The final blessing was the Internet, which changed everything for me. I got involved in several online forums around parenting and education where we discussed interesting issues, taking turns posting emails to the group “list”. Eventually my computer-savvy son convinced me to try this new thing called “blogging”, and here I am today, four years later, pounding out perhaps my three-hundredth essay to share with the small audience for my blog.

For more details, see my piece “Unschooling in the Art of Writing”.

Listening to My Greek Chorus

Most of us have mentors along the way that share wisdom that gives us guidance in directing our lives. Certainly for me my parents were mentors, particularly my mom through my teen years. Also my “feminist aunts” and a couple teachers along the way, including the director of the unique youth theater group I participated in.

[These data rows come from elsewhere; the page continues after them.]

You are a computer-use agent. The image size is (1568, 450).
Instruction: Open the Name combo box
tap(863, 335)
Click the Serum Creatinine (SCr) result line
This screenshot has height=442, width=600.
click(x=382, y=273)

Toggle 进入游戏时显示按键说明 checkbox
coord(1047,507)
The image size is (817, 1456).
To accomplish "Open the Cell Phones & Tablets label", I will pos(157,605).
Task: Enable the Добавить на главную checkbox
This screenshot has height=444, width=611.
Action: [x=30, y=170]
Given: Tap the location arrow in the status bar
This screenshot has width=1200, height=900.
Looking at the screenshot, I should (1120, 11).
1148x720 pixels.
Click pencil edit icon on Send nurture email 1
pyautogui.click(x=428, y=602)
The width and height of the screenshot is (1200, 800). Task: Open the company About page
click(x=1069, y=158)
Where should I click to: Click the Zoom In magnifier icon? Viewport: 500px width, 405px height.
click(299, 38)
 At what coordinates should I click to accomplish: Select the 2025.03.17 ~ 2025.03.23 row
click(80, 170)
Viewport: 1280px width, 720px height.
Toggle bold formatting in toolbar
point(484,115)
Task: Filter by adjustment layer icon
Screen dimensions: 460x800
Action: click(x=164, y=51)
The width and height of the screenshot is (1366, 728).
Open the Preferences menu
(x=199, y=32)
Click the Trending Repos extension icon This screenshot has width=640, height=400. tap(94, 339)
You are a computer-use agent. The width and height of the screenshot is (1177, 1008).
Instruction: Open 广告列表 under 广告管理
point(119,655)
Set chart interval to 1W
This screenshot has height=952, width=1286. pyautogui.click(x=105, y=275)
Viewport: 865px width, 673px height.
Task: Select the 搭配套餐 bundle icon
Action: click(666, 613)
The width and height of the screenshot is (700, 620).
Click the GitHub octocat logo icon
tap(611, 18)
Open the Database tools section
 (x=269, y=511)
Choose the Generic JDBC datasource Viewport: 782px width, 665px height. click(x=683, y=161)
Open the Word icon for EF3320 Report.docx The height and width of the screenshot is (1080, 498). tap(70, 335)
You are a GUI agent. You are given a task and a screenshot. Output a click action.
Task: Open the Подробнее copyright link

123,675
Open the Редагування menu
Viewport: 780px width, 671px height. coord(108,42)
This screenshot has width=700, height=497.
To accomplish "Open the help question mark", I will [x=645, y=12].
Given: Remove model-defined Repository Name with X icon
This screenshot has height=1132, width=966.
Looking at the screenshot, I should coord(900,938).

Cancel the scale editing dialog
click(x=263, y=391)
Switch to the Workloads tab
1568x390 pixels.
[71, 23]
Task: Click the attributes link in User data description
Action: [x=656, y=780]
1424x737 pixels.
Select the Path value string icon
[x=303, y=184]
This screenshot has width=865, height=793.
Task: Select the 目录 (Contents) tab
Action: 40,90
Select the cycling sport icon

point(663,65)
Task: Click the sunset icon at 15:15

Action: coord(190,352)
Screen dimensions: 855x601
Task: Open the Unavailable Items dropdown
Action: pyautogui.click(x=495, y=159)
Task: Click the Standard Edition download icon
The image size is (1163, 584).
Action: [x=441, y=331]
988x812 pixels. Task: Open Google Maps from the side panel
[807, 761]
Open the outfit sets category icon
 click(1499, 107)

But beyond these more obvious mentors was a compelling popular music culture of the the 1960s and 1970s, which given its ubiquitous presence on the radio or played on record players and stereos, became a musical “Greek Chorus” for my life, playing a significant role inspiring or even guiding my development.

It started with reassurance from Petula Clark of the promise and possibilities of adult life in her hit song “Downtown” to a shy ten-year-old wrestling with low self-esteem whose parents were divorcing. It continued with thoughtful musical narratives and even sermons from the likes of The Beatles, Diana Ross and the Supremes, and a spectrum of other musical artists who were challenging the ethical framework and conventional wisdom of the culture.

As one stellar example, I believe Harry Chapin’s haunting cautionary ballad, “Cat’s in the Cradle”, about a dad who never had time for his young son leading to that grown up son not having time for him, had a profound impact on me (and an entire Baby-Boom generation of fathers).

As a larger body of profound work, growing up near Detroit Michigan in the 1960s we listened to CKLW AM radio playing The Supremes, Smokey Robinson and other Motown artists. Theirs were tales of the trials and tribulations of love, loss and survival in disadvantaged urban communities lacking my white middle-class privilege.

And then the range of folk and rock musicians of the 1960s encouraging us to transform society, with their anthems echoing Eldridge Cleaver’s famous quote, “You’re either part of the solution or you’re part of the problem”. I took that to heart and have spent most of my adult life trying to imagine and make manifest being part of the solution, while also taking note of more nuanced commentary on our generation’s agenda from the likes of Bob Dylan and The Beatles.

For more details, see my piece “Unschooled by my Electronic Greek Chorus”.

My Unique Tapestry

These developmental threads, weave together to create the unique tapestry of my life, an effort by a shy soul to learn how to navigate this incarnation. Leveraging the early development of self-direction and incorporating the lessons of travel on Earth’s physical geography to a lifetime’s travel through time. Using the metaphor in my youth of presenting a play to an audience to learn how to present myself authentically and engagingly to the world. Making meaning of my life by borrowing some of the metaphysical practice of religion, listening to my “Greek Chorus” inspiring me to engage in social transformation, and finally learning to employ the written word to document the attempt and any lessons learned.

A work hopefully of at least some degree of artistry that is the compelling narrative of a life lived and shared with others through the various relationships of family, friends, co-workers, comrades, audience, etc. A life that in my opinion is particularly compelling because it is of my own design and not guided by following some conventional previously designed best practice. A work of art rather than of science.